- Local User Groups
we have cluster X checkpoint R77.10 , the primary one is up and running but I am not able to SSH to it , its prompted me with the username and password , when I enter the password I got the below message :
CLINFR0139 Couldn't open the tmp_env_vars: No such file or directory
from SmartView Monitor it shows as disconnected. the secondary is reachable via SSH and shows as OK in SmartView. I am new to checkpoint , and don't have support contract . can some help ?
It might be HDD issue (out of space or corruption). Considering you are running an unsupported version and do not have a maintenance contract, your best option is to backup the machine on an external location and try rebooting.
If it does not come up after reboot, reinstall and restore from backup.
thanks for your reply Valeri , that's what I am planning to do. one question here, I read about fsck command in maintenance mode that could sort the issue. any thoughts ??
Yes, this is one more option, in case your drive has enough space, and the damage is not physical.
You can do backup on external location from WebUI. Is it still working?
no, that's not available. but as I mentioned the secondary is reachable and when rebooting, the traffic should fails to the secondary. configuration wise I can backup the secondary as they should share the same.
as expected the primary did not back up , its failing at checking the filesystems , and asking me to reboot in maintenance mode to run fsck , the issue that I cant get to maintenance mode , it only give me the option to from Gaia or boot manager, can you please advise ?
You are out of disk space or memory on that primary member, or its hard drive has failed as Val said. Since the primary firewall is showing as disconnected, that means that the cpd daemon is dead or impaired, and the fact that sshd can't get any resources for your incoming connection confirms that process/user space has insufficient resources to do anything. However most traffic inspection operations take place in the kernel, which preallocates all its needed memory in RAM and has no dependence on the hard drive once successfully booted up. If the hard drive has indeed failed, be prepared for the primary to not boot back up when you power cycle it. Make sure your secondary member is ready to take over, and also anticipate that you'll need to do a restore on the primary after replacing the hard drive.
Thanks Tim for your input, I am planning to fail the traffic to the secondary by increasing its priority via SmartDashboard prior to the reboot of the primary. will update the thread after the reboot , finger cross its not a hard drive failure.

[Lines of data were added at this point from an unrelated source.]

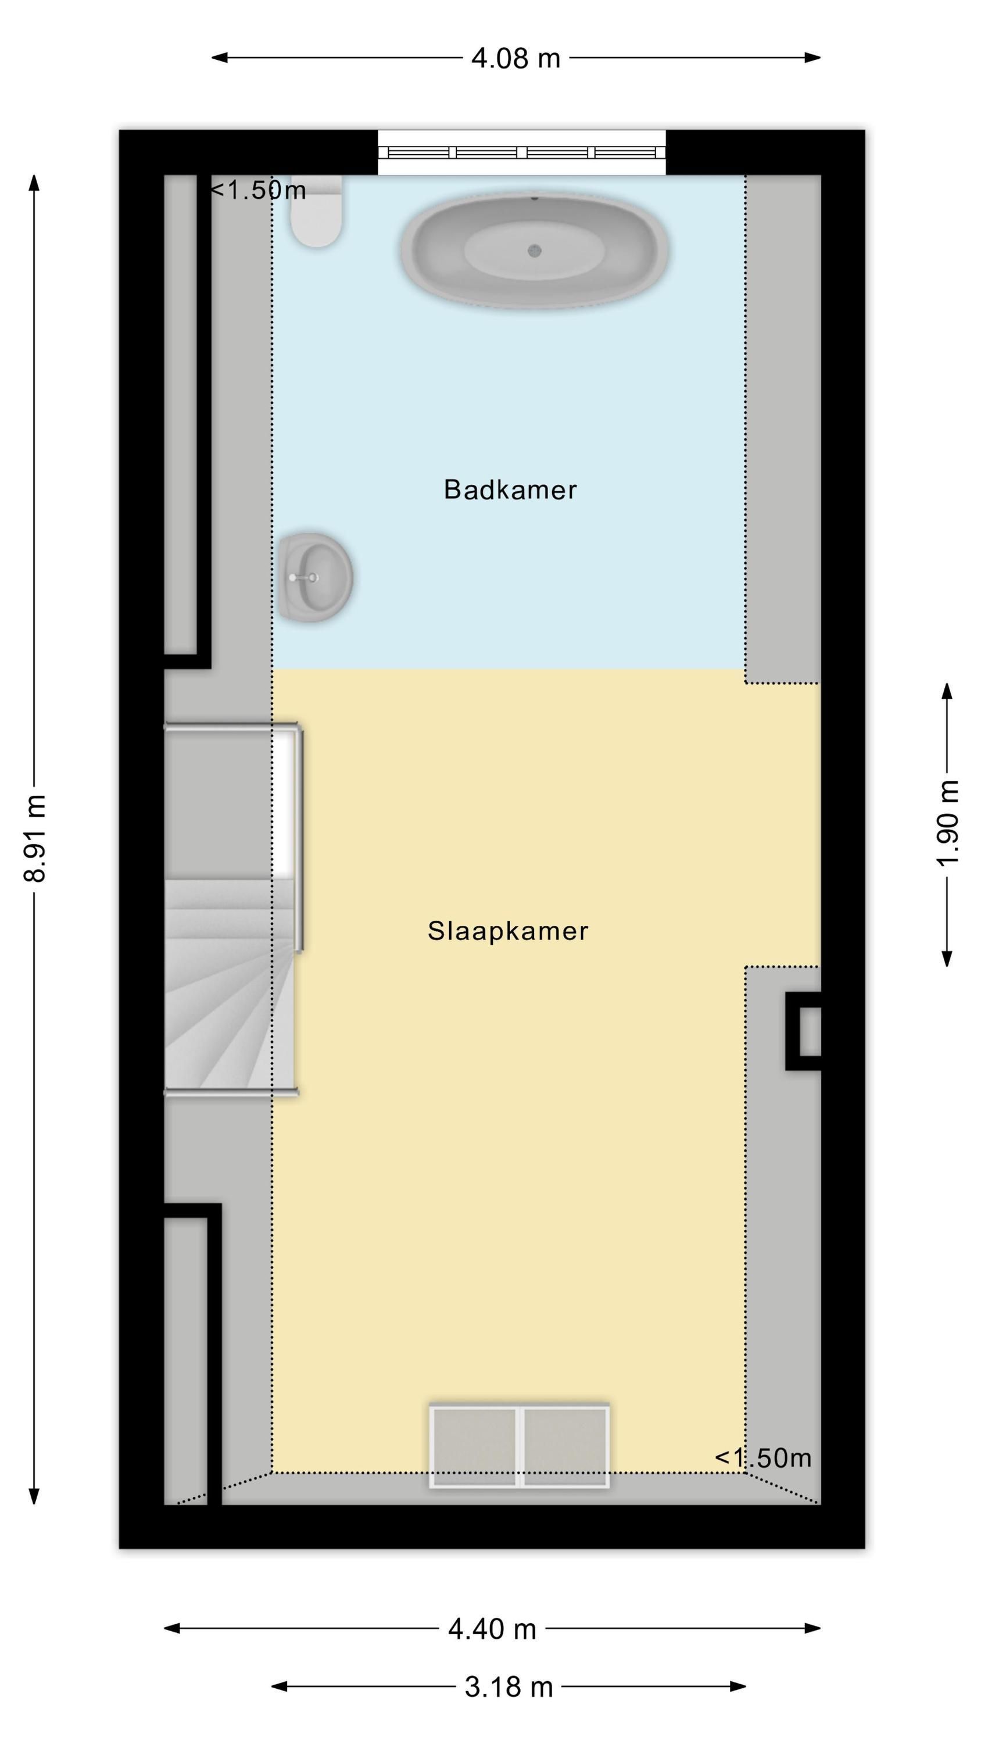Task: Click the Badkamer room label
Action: [x=510, y=489]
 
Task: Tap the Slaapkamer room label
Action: [x=508, y=931]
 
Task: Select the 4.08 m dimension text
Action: [x=516, y=58]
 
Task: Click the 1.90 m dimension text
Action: [x=948, y=823]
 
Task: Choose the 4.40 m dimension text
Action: [x=492, y=1628]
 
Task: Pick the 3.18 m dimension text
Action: [x=509, y=1686]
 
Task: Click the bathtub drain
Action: [x=535, y=251]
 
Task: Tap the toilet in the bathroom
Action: [x=317, y=210]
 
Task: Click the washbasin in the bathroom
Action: [x=316, y=577]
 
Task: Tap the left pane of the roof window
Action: [x=475, y=1447]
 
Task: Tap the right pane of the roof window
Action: [x=565, y=1447]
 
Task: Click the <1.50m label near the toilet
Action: [x=258, y=190]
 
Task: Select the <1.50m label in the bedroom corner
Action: [x=763, y=1457]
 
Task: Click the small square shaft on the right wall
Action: [x=804, y=1031]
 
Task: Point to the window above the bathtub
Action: [x=521, y=152]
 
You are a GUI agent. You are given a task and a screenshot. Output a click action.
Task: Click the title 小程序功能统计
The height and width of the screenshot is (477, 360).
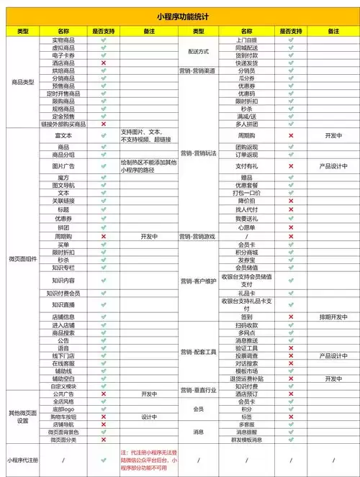179,15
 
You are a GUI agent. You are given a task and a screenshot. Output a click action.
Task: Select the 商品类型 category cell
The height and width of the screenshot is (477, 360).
23,83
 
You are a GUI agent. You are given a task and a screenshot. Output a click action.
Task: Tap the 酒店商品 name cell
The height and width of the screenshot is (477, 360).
63,63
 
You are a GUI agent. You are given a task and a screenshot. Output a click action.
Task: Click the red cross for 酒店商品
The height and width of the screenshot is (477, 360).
104,63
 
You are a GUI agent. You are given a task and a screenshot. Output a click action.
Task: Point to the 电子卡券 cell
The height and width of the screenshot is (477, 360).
63,55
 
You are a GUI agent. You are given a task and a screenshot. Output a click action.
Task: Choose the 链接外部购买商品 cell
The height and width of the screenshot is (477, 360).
63,124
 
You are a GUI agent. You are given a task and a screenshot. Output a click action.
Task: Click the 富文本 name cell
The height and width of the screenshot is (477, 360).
63,135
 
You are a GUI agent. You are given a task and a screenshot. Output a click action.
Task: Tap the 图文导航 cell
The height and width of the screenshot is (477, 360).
63,185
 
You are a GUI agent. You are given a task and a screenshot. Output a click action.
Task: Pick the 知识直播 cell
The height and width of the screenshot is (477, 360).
63,304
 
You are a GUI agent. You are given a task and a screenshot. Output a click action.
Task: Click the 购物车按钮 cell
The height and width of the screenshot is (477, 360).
63,417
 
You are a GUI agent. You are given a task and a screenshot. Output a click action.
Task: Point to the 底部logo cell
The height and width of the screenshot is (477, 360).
63,409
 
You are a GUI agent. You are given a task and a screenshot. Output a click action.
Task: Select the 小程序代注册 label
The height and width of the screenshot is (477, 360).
23,458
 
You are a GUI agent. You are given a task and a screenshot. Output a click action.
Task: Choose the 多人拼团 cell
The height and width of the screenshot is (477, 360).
246,124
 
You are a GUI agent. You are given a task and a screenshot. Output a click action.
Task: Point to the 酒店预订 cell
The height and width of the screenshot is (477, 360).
246,394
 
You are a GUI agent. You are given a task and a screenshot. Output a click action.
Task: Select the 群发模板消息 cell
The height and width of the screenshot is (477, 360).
246,440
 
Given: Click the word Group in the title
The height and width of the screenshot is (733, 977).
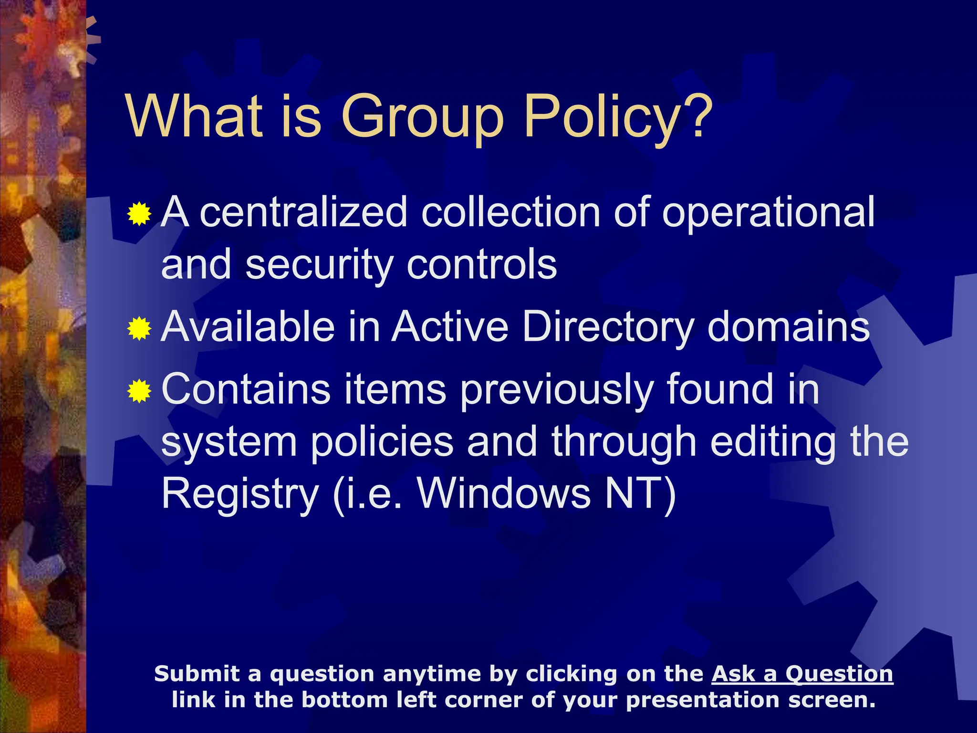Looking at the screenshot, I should [423, 117].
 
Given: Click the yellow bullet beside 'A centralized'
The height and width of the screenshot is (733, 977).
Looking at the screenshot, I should [139, 214].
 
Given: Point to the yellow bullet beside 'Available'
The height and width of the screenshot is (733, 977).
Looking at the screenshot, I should [139, 328].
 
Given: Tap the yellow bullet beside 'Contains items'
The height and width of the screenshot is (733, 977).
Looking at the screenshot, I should [139, 391].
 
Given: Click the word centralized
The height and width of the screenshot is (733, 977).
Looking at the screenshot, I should [303, 212].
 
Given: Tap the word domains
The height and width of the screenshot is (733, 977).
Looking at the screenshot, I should [789, 327].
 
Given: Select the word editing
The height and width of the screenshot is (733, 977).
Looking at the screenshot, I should [773, 443].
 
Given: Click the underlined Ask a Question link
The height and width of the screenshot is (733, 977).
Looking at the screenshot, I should [802, 674].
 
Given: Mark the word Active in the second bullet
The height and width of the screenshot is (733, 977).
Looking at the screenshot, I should [450, 327].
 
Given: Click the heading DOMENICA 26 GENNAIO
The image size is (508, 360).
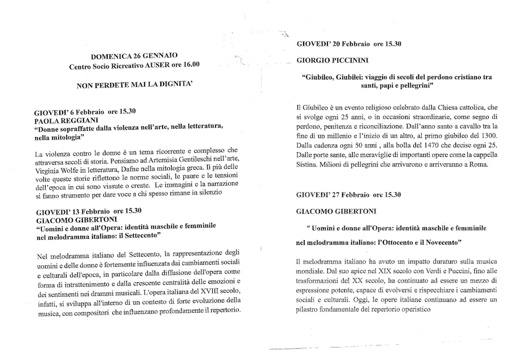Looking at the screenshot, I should [134, 55].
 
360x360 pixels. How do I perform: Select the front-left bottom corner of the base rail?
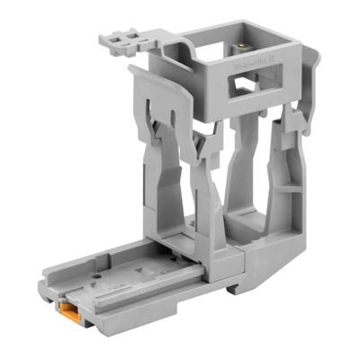(45, 296)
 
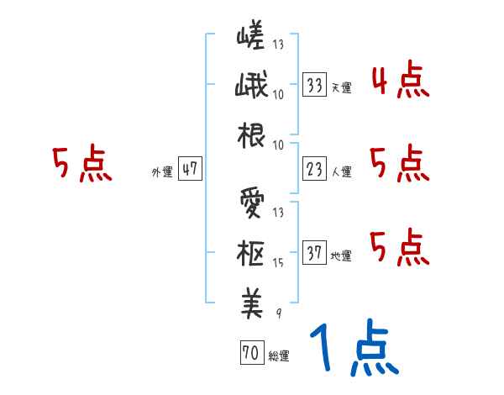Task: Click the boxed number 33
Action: [315, 85]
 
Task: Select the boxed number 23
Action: [315, 170]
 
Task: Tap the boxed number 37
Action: [315, 254]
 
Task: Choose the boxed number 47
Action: [190, 170]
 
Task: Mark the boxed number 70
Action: [250, 354]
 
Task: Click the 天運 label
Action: [341, 87]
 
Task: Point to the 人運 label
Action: [341, 172]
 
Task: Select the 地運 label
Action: [341, 256]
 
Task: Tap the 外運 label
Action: [161, 172]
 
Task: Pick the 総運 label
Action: [278, 356]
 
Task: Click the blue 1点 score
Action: [353, 350]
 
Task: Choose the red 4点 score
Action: [399, 81]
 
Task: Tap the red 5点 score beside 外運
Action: [81, 165]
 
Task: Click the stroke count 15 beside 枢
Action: [279, 262]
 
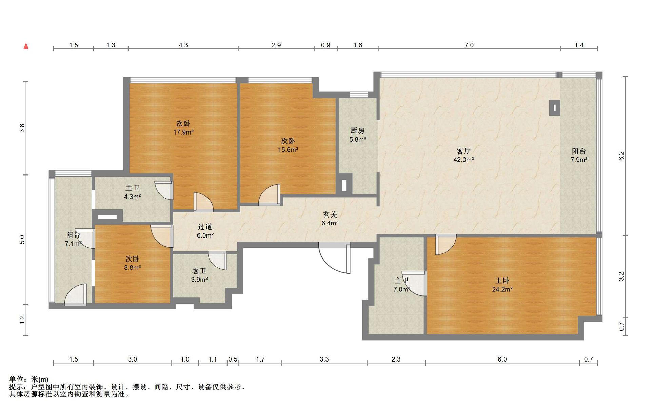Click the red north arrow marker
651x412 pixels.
[x=26, y=46]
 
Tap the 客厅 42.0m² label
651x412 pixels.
[x=463, y=155]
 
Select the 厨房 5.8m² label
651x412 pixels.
[x=358, y=135]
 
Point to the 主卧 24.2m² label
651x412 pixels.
[x=502, y=285]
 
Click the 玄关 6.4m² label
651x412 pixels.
[x=330, y=219]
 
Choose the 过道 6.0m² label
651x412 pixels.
[x=205, y=231]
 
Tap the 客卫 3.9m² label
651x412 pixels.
[x=199, y=275]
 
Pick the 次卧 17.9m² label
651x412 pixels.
[x=183, y=128]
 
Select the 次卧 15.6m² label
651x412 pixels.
[x=288, y=145]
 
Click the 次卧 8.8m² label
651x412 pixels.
[x=133, y=263]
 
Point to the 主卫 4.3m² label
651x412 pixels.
[x=133, y=192]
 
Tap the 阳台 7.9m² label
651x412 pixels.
[x=579, y=155]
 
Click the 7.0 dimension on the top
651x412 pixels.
[x=469, y=45]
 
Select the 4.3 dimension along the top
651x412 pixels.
[x=183, y=45]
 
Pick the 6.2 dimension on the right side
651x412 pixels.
[x=621, y=156]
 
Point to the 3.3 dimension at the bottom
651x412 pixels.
[x=324, y=359]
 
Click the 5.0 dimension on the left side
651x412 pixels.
[x=22, y=240]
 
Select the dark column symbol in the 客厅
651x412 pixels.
[x=555, y=108]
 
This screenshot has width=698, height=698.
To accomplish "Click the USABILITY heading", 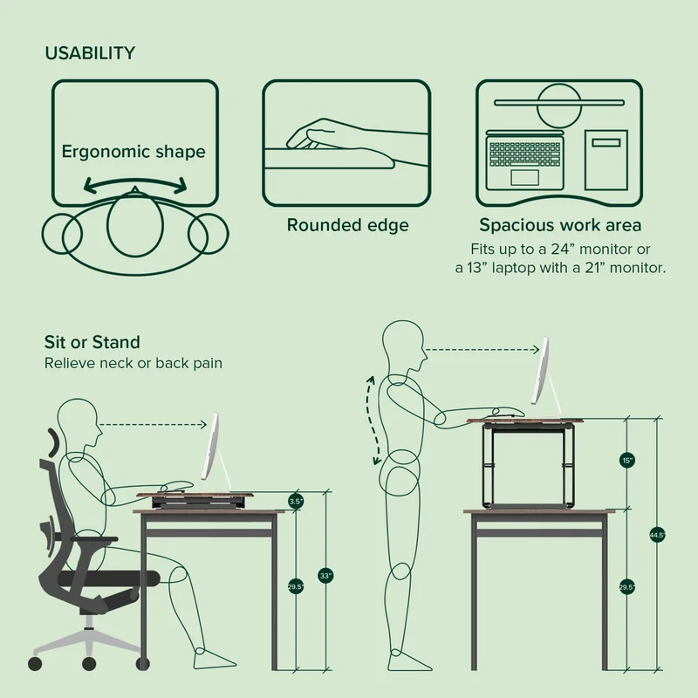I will [x=90, y=53].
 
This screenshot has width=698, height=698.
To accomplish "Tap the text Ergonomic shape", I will [x=133, y=152].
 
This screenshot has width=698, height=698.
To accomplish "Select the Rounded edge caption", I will [x=348, y=226].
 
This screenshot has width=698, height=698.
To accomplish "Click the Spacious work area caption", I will [x=560, y=226].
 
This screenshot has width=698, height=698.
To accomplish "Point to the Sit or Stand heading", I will [x=92, y=341].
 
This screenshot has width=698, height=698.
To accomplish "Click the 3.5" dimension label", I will [x=296, y=502].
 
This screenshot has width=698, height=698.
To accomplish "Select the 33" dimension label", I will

just to let you know guys, increasing the standby priority from smartdashboard and push the policy failed to make the standby active. will go a head and physically reboot the primary to force failover, this is scheduled for tonight. will keep you posted.,
I have rebooted the primary , the traffic has failed to the secondary but as you both expected the primary did not back up, its failing at checking the filesystems and I get below message :-
***please boot in the maintenance mode to repair the filesystems.
I rebooted the firewall but I can see " press any key to see the boot menu" , after the reboot , it goes first to memory check and then I have the choice to boot from gaia or boot manager. can someone help on how to boot in the maintenance mode ?